A young school staff member, Sanae (Kami Hiraiwa), works at the front desk in the lobby. One day, Sanae's sister (Hijiri Kojima) turns up out of the blue from Tokyo in a flashy sports car. It appears that her relationship with her her fiance is on the rocks. From that moment onward, things go downhill as small problems and conflicts develop among the students and these people -- who had thought themselves to be typical, friendly and polite Japanese -- begin to confront their own frustrations and arrogance for the first time. Finally, the whole little society goes crazy, resulting in mental breakdowns all around and two corpses. The only one to retain his own sanity is Abe (Koen Kondo), a genuinely easygoing student who is forever eating ice cream.
Written some 13 years ago, this play seems to be an uncannily accurate forecast of the general breakdown of social communication in today's Japan. Wonderfully acted here, this is a great, well-balanced group drama directed by the playwright himself. Anyone who wants to know just how weird the Japanese can be need go no further than Shimokitazawa's Suzunari Theatre.

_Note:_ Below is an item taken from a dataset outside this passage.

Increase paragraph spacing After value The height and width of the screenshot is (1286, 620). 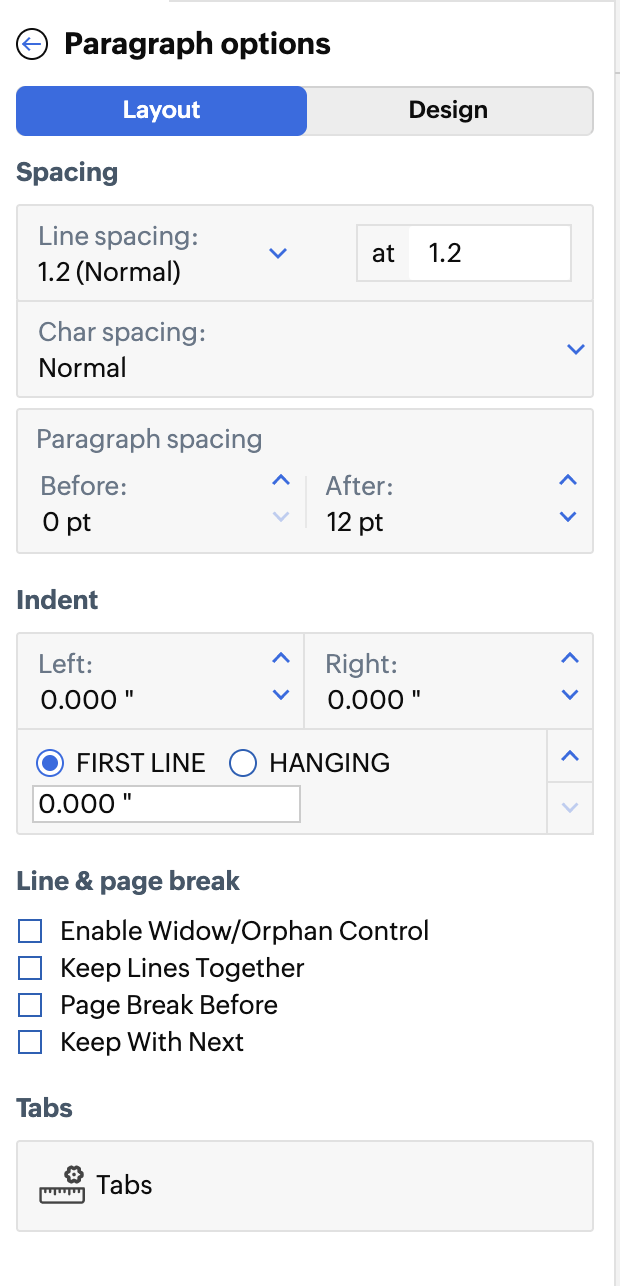[x=568, y=481]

"Hakone Gora Hotel" runs till June 8 at the New National Theatre, a 2-minute walk from Hatsudai Station on the Keio New Line. For more details call the New National Theatre at (03) 5352-9999 or see www.nntt.jac.go.jp
"Ice cream Man" runs till May 29 at the Suzunari Theatre, a 5-minute walk from Shimokitazawa Station on the Odakyu and Inokashira lines. "Center gai" and "Tonarinon Otoko" continue till June 26.